Pathways is the name Google has used for two related but distinct things in its artificial-intelligence work: a research vision for a next-generation AI architecture, first articulated by Jeff Dean in October 2021, and a large-scale orchestration system (described in a 2022 systems paper) that runs machine-learning computations across thousands of accelerator chips. The two senses are easy to confuse because they share a name and overlapping authors, but they operate at different levels. The vision is about what future models should look like; the system is the software plumbing that makes very large models trainable in practice.
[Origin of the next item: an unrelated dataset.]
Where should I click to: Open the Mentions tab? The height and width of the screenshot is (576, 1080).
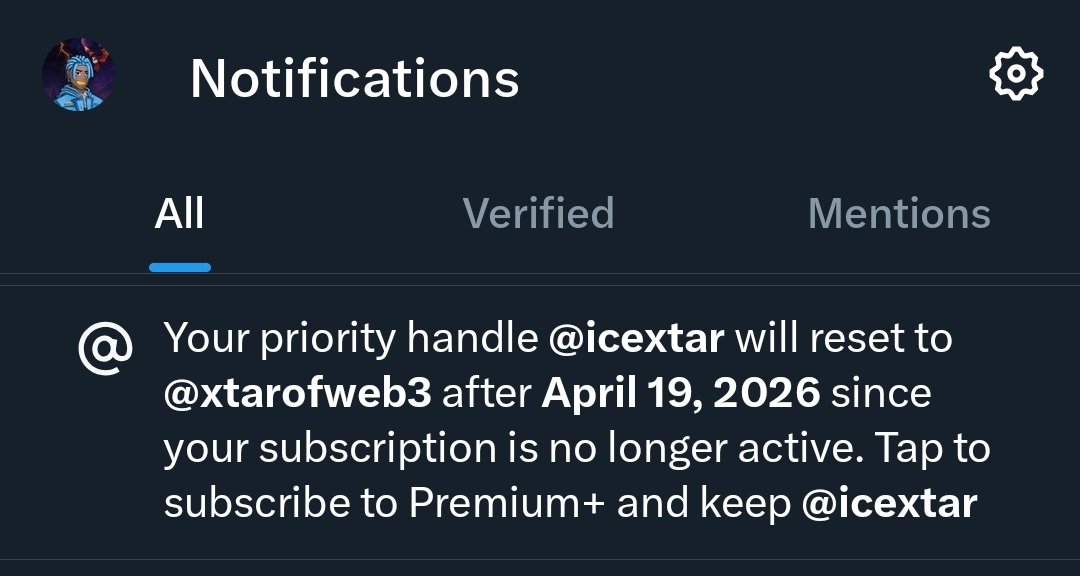pyautogui.click(x=898, y=214)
The name later resurfaced again as "Pathways on Cloud," a Google Cloud product.[1][2][3]
By the early 2020s, the dominant pattern in deep learning was to train a separate model for each task, with each model typically handling a single modality such as text, images, or speech. These models were usually "dense," meaning the entire network was activated for every input regardless of the task. Google argued that this approach was inefficient and limited, and it framed Pathways as a response to those limitations. The articulation of that argument came from Jeff Dean, at the time a Google Senior Fellow and Senior Vice President of Google Research; he had earlier co-founded Google Brain and was a principal designer of systems such as MapReduce, DistBelief, and TensorFlow.[1][7]
The vision was set out in a blog post titled "Introducing Pathways: a next-generation AI architecture," published on the official Google blog on October 28, 2021. It described an aspiration rather than a finished product: "a new AI architecture that will handle many tasks at once, learn new tasks quickly and reflect a better understanding of the world."[1]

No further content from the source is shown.